Thursday, August 12, 2021

Model for Predicting Job Interview Results



The ability to predict interview outcomes can help voters decide whether to attend a job interview or more importantly, perhaps not ask which job interview questions they need to improve in order to increase the job offer for the position. where they have the associated skills, competencies and confidence.


The interviewer makes interview choices based on the interview - the job analysis process is designed to predict future performance.


Decision making, however, is a two-system process. partially logistic - slower analytical process and emotional - quick judgment based on stereotypes and judgments.


Therefore, an employee applying for the same position, in the same organization, providing the same detailed explanation for the same interview question may receive different scores if interviewed by two different managers.



There is a two-step process for forming an opinion in a job interview


  • Subconscious bias
  • Interview Identity
  • Job interview bias.


The initial impression is made after the interviewee is introduced to the employer. Emotional impressions - hunches, where stereotypes and subconscious about the formation of the interviewer's perception.


Many varied stimuli trigger unconscious biases, some advocates being supportive, while others creating negative opinions. Research has shown how weight, ethnicity, age, religion, attractiveness or background can be used subconsciously to shape interviewees' opinions.
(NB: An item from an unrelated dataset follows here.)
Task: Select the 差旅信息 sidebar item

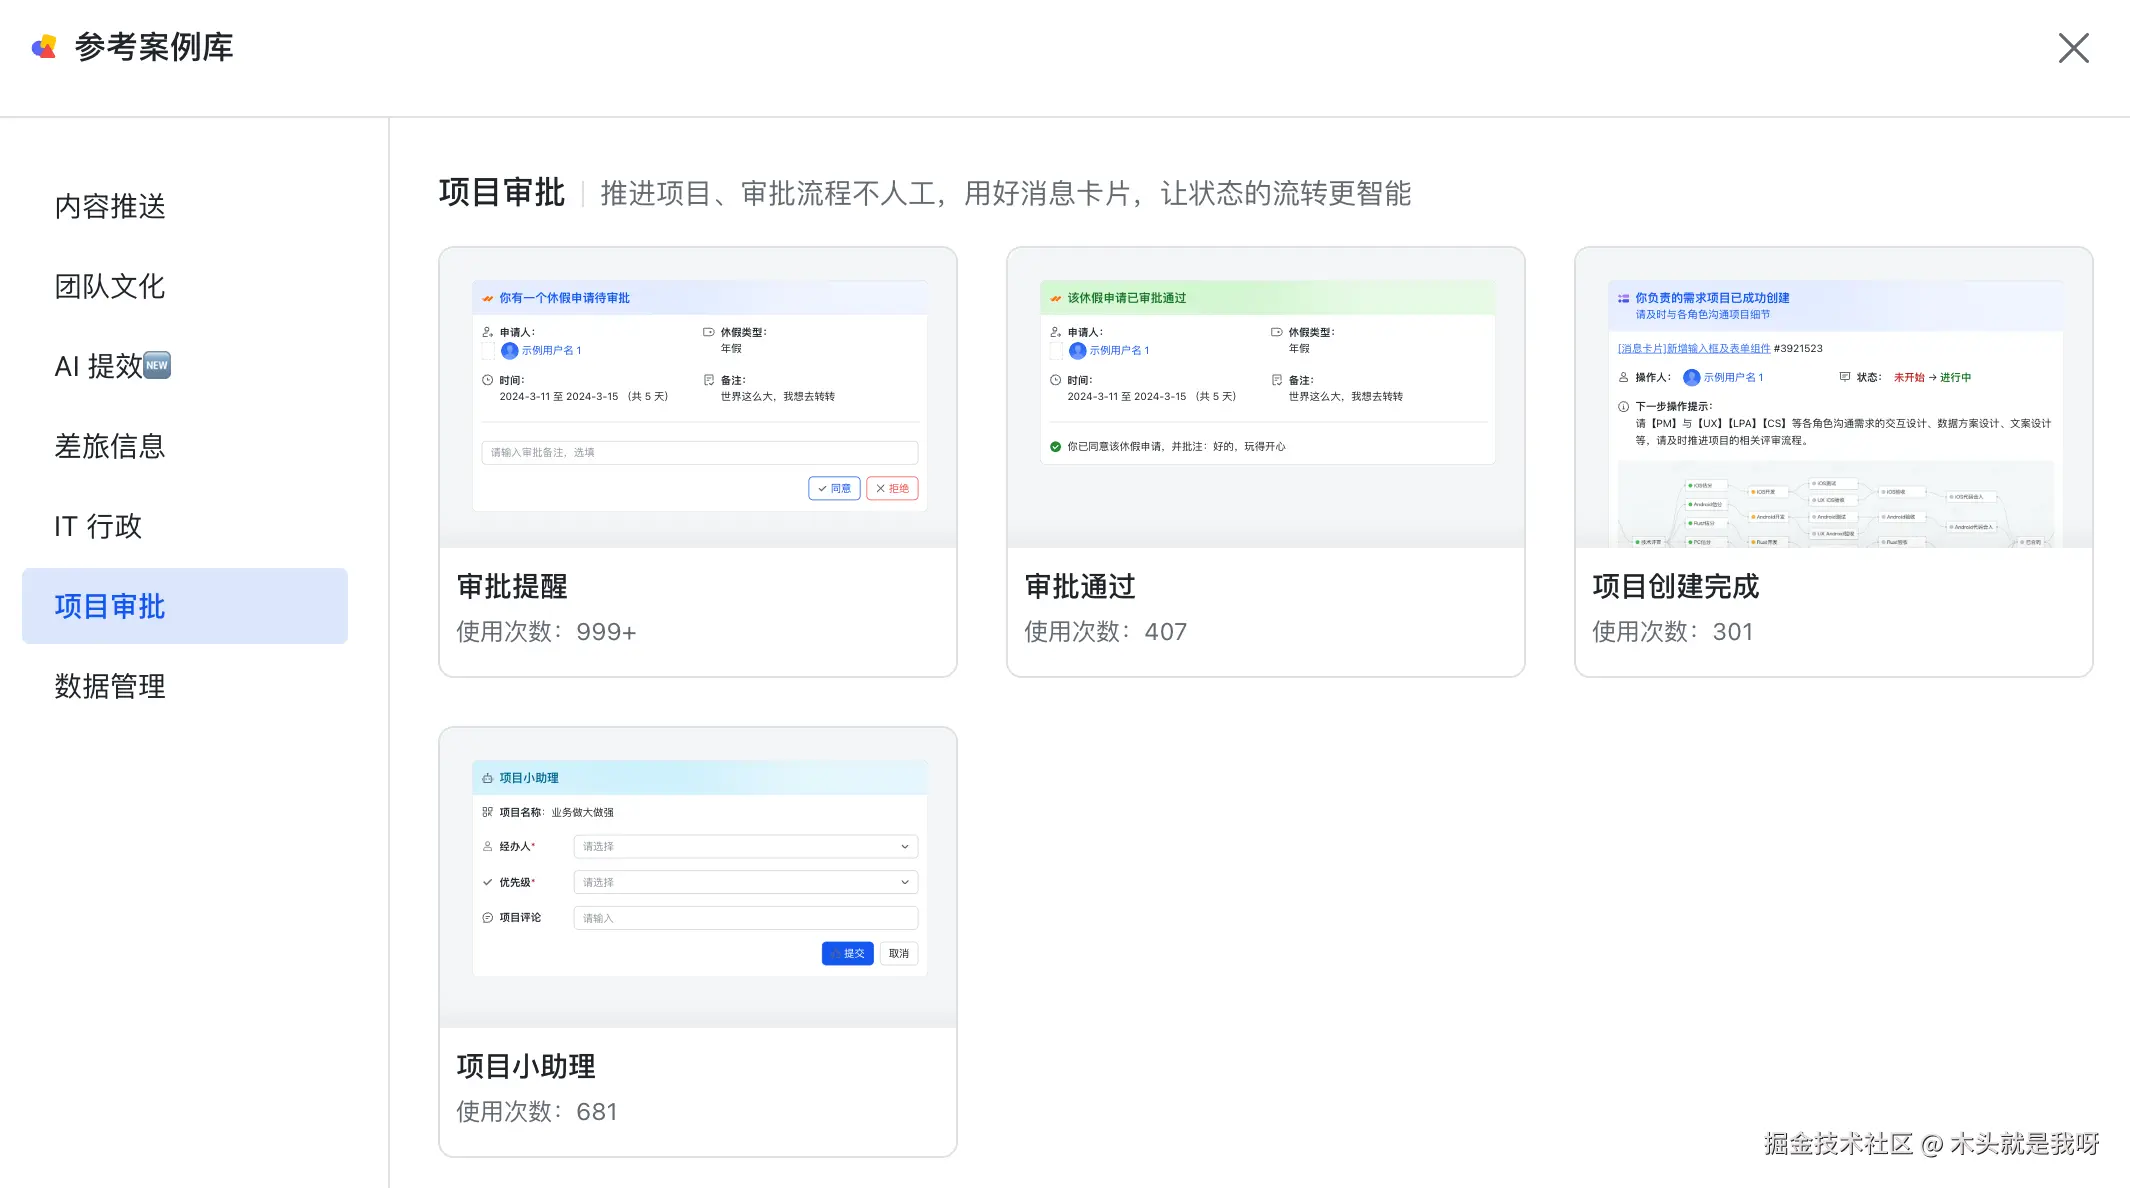Action: point(110,446)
Having something in common can increase the liking between the employer and the search, increase the likelihood of developing job inquiries (affinity base) and mutual liking, being liked by someone because they like you, and building rapport.


Seen as a 'raising manager' view of challenges, even to the point of increasing the level of trust they hold in applicants.
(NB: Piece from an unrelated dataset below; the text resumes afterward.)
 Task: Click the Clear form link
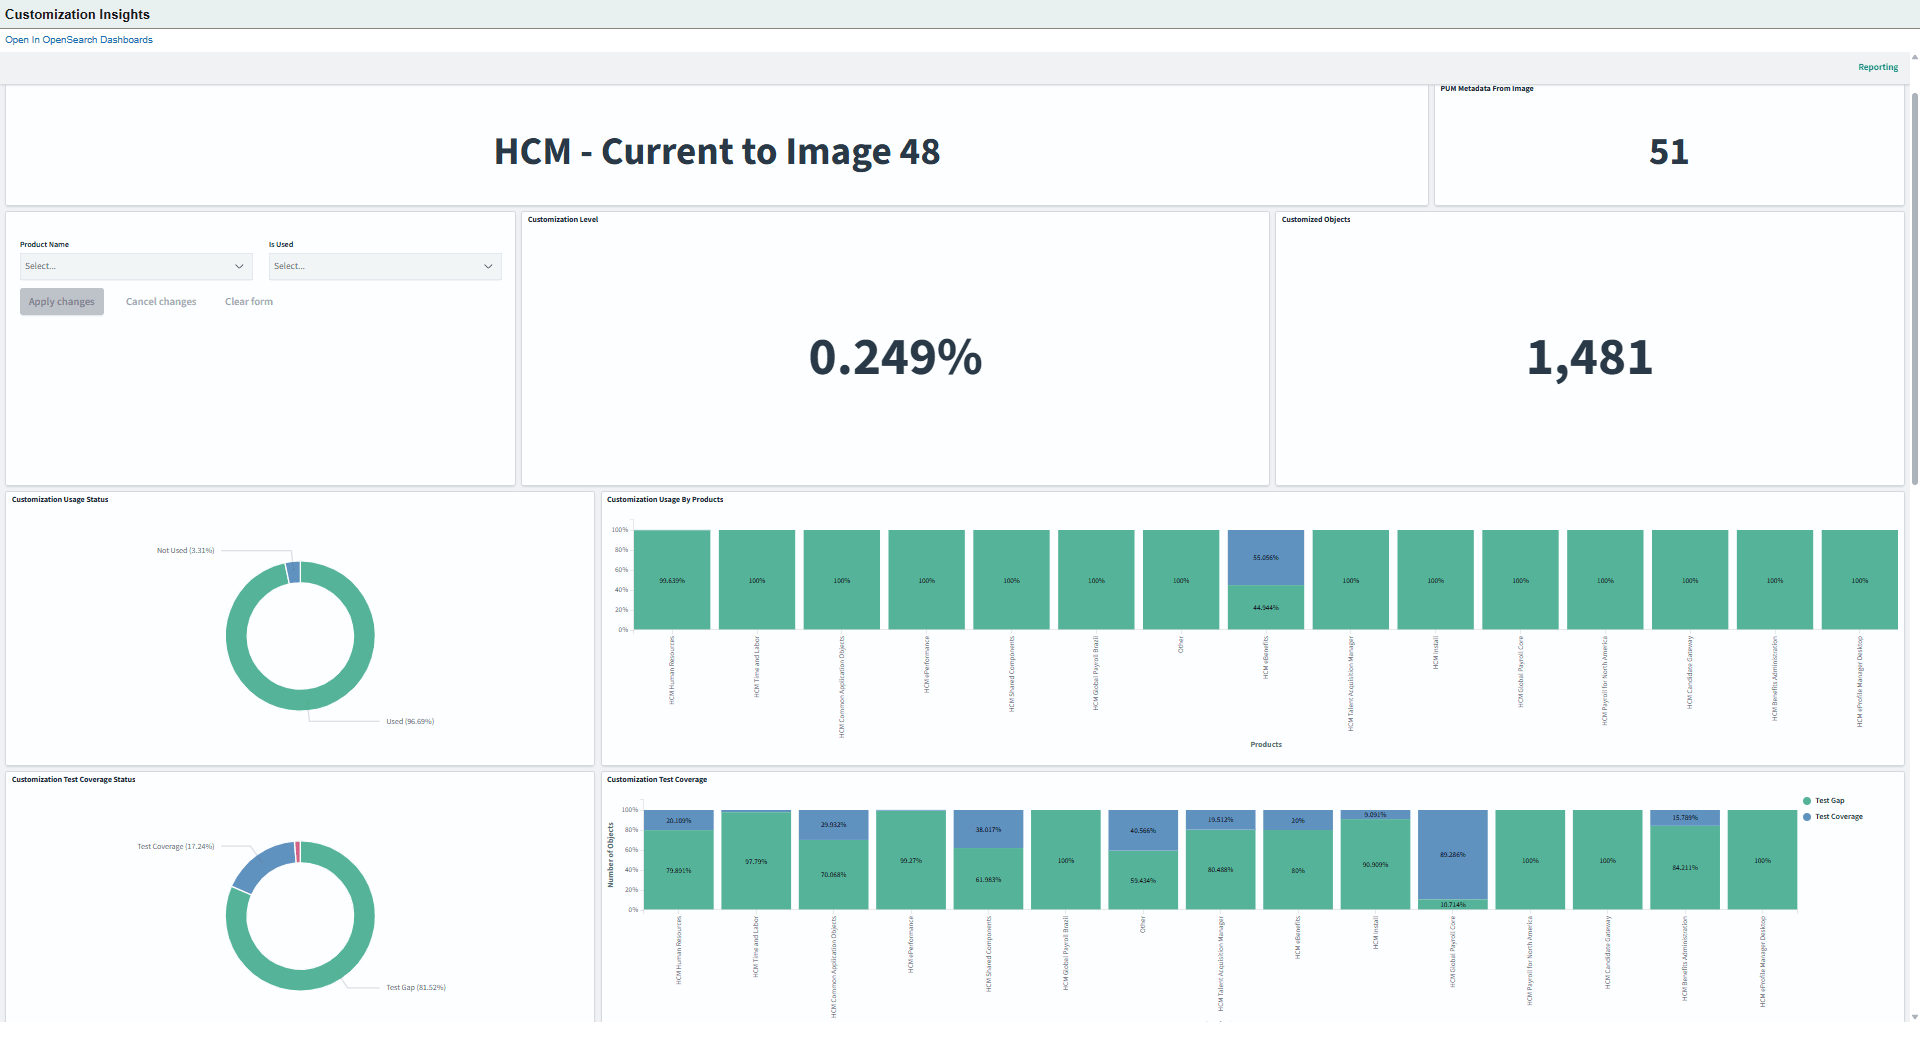coord(248,301)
And hearing how one promotion candidate is a strong candidate, for an internal interview, can give you an idea of ​​the offer by creating a 'halo effect'.


Association is a strong bias. Research on religious bias found how attractively changing his name to 'Mo' increased the number of interview offers he received. And age, race, and gender match well to add or subtract each applicant for their advertised old position.
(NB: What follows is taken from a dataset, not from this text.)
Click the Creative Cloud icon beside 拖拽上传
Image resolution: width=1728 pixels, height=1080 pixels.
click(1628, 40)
An example is how women apply for traditional male roles that are incompatible with men.


The power of the subconscious in a job interview.


This opinion is the conscious mind. Entrepreneurs, in most cases, are not aware of the subconscious biases that come into play.


The interviewer, in the example of a woman applying for a job in a male role, is not sexy. In contrast, subconscious bias affects, to a lesser extent, how judged during a job interview. With so many promises made with little difference between a successful and a second choice, therefore, combining these points can make all the difference.


Entrepreneur's reaction to stereotypes.


some people have 'problems'; sexist, ageist, racist, and many other issues. We classify these individuals as Conscious and Unconcerned - if the applicant has a stimulus that the employer does not like, it will be difficult to change the initial opinion even when evidence to the contrary has been presented.


Conscious and Caring - when subconscious biases become apparent (interviewers realize they like and dislike for no reason). Consciously, interviewers can challenge themselves.


If for example, a recruiter makes a negative opinion about a candidate based on obsession (a study was completed in which applications were sent with a candidate's image. Half were sent with obsessive imagery and the other half were sent with obsessive imagery.


image of an 'average' weight candidate. The experimenter found that being overweight was less likely to get a job interview offer), they could ask whether weight was important for the job in question? Or find examples of overweight employees who are very successful in their fields.